■ Page
──────────

In 1980, while a thousand post-punk bands yelled “CND” and “THATCHER/REAGAN/TRIDENT OUT (delete where appropriate),” Bush sang the anti-nuclear protest “Breathing” from the point of view of an unborn baby and, encouraged by Peter Gabriel, started using the then very new Fairlight sampler, the source of the main melody line (and rifle click motif) on “Army Dreamers” and the loving sound of breaking glass on “Babooshka.” Few albums, even by the elevated standards of 1982, were as determinedly experimental as The Dreaming, but for the record she roped in the likes of Rolf Harris, Eberhard Weber, and Percy Edwards’ animal impressions and was laughed out into left field—wrongly so, since the title track in particular is a phosphorescent phantasmagoria of Harris’ “Sun Arise” in negative, depicting Aborigines and kangaroos being smashed into pieces by passing traffic.


Then, in 1985, in the midst of an age of enforced happiness and worthiness in pop—Wham! or Live Aid, Go West or Billy Bragg—she and her band stood stock still in a line on “Top Of The Pops,” Bush singing about making deals with God to change bodies with somebody else in one of the half-dozen or so greatest singles yet made, and devoted an entire album side to a song cycle about drowning, afterlife, and resurrection and watched Hounds of Love, incredibly, sell millions.

──────────

[Records from a data source]

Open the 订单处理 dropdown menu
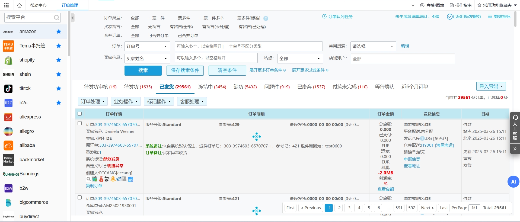 [x=92, y=101]
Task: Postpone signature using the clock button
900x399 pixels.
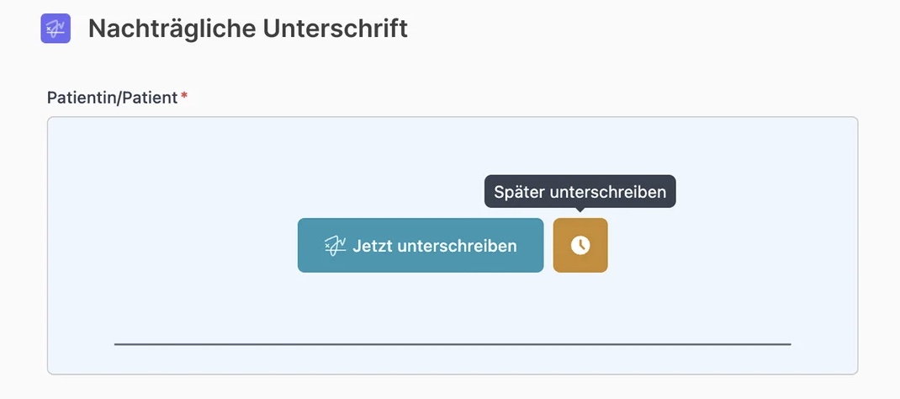Action: point(580,245)
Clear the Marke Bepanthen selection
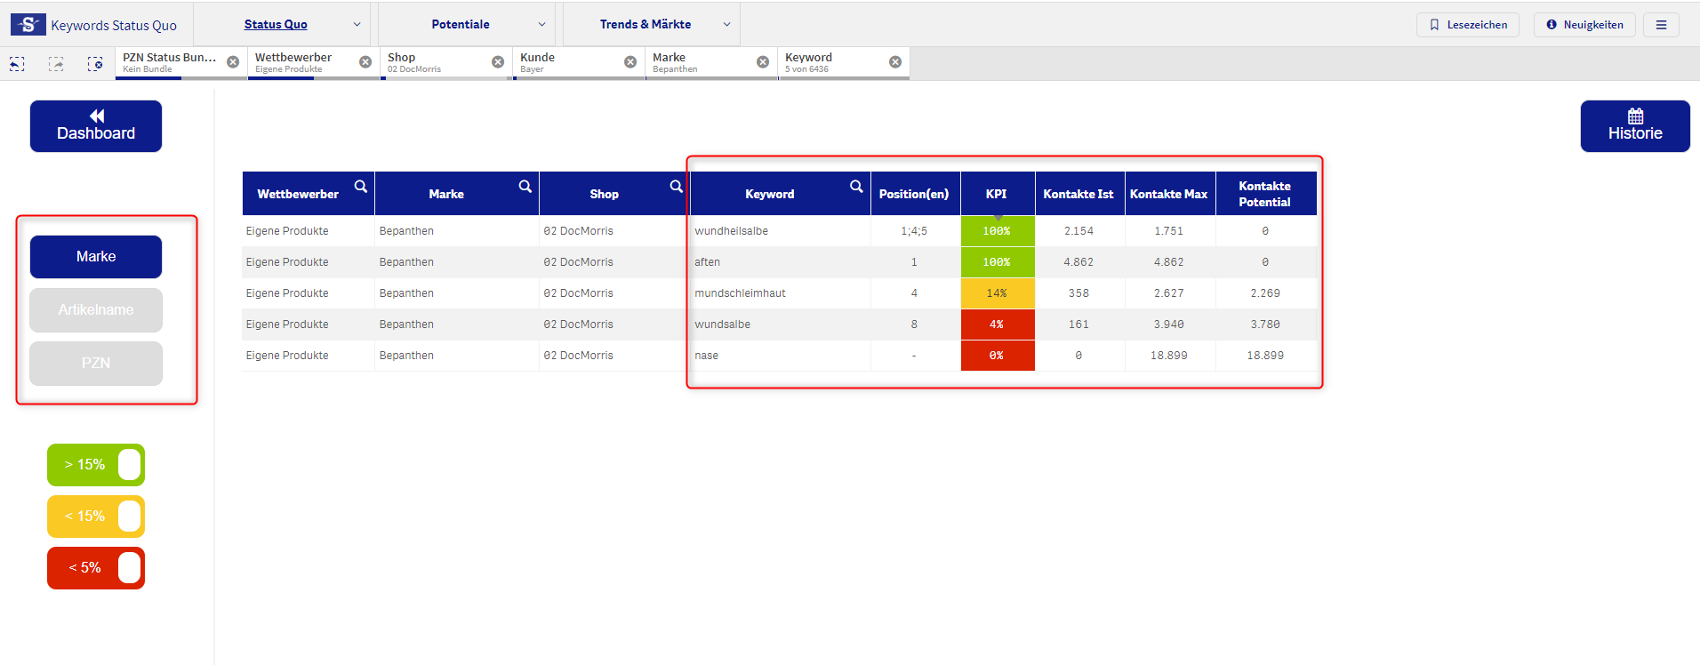Image resolution: width=1700 pixels, height=665 pixels. point(763,62)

──────────

■ What is asked
A - In the passage about Bush's music, who encouraged her to start using the Fairlight sampler?
B - Print every line of the entries word for word, leaving the pictures out of your answer.

■ Outputs by task
A - Peter Gabriel

B -
Open the 订单处理 dropdown menu
 [x=92, y=101]
Task: Postpone signature using the clock button
900x399 pixels.
Action: point(580,245)
Clear the Marke Bepanthen selection
Image resolution: width=1700 pixels, height=665 pixels. point(763,62)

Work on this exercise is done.